Young trees should be watered at least weekly. Irrigation during and after the flowering period will improve yield. They can survive without any fertiliser but productivity is improved, particularly in limestone and other infertile soils, if NPK is given from a young age, increasing to 3kg/tree/year as they mature.

Wind Tolerance

Poor, needs shelter from wind.


Early pruning involves selection of 3-4 main branches to establish a balanced scaffold, and dead or crossing branches should be removed. Tree size should be contained when mature.

The Fruit

Fruit are smooth-skinned apple-sized berries (average 100g but up to 250; the more seeds the bigger), almost spherical, surrounded with a leathery skin that comes in two types when mature, green and purple. Generally the purple-skinned varieties have better flavour but are slightly smaller. The sweet and jelly-like flesh is generally white to creamy-white depending on type and contains on average 5-6 (rarely none) shiny elliptic laterally compressed adaxial smooth dark brown seeds, 0.5-1.5cm long, 5-6g, with a white seed scar (hilum) almost the length of the seed. The common name star fruit derives from the pattern seen when the fruit is cut transversely. It has no outstanding nutritional properties apart from good polyphenol antioxidant levels. Flesh carbohydrate content, mainly glucose, is normally about 15% but up to 28%.
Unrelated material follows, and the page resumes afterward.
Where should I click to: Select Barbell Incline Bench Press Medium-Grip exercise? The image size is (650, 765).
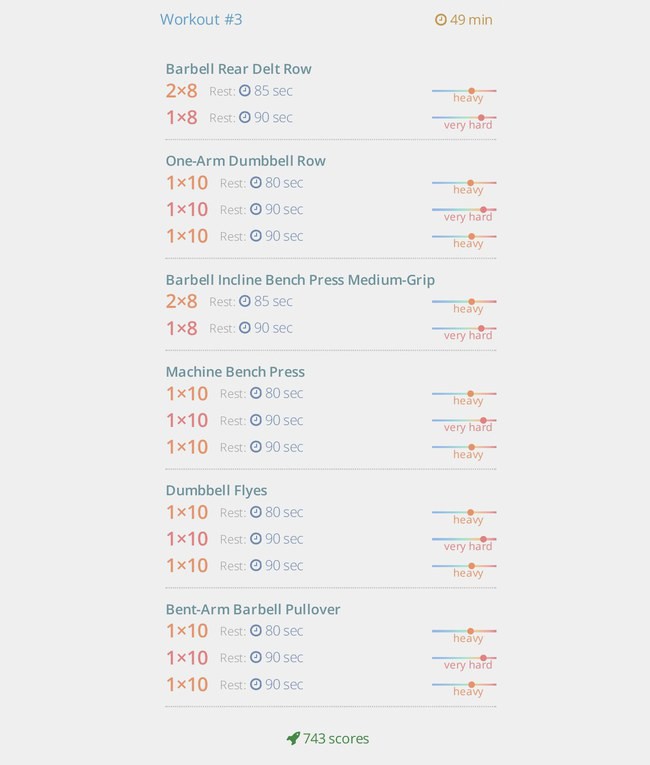coord(300,280)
Fruit Production and Harvesting

Seedlings may take up to 15 years to progress from the juvenility period (some may never fruit), but this can be reduced to less than 4-5 with grafting. Fruit mature in a staged fashion about 180 days after fruit set, and they are generally in season from late winter or early spring to early summer. Fruit don’t fall when ripe and should be hand-picked with a slight stem remaining when soft to the touch and skin is slightly dull and wrinkled. They are non-climacteric and if picked too early will be gummy, astringent and unpalatable. Over-ripe fruit that fall will likely be damaged. Well-managed mature trees can produce more than 100kg fruit, and ripe fruits will last about 3 weeks in a refrigerator.

Fruit Uses

Fruit are mainly consumed fresh (or chilled) when perfectly ripe by cutting in half and then spooning out the flesh which is about 50-60% of the whole fruit. The skin, rind and seeds should not be eaten. Fresh pulp can also be processed in various ways eg juices and jellies.

Pests and Diseases

Medfly can be a problem despite the tough pericarp, fungal infections, stem-end decay, leaf spots and birds.


This tree could be grown purely for its attractiveness. Seedlings are really only of value as rootstocks. One of the tropical exotics rarely seen in WA.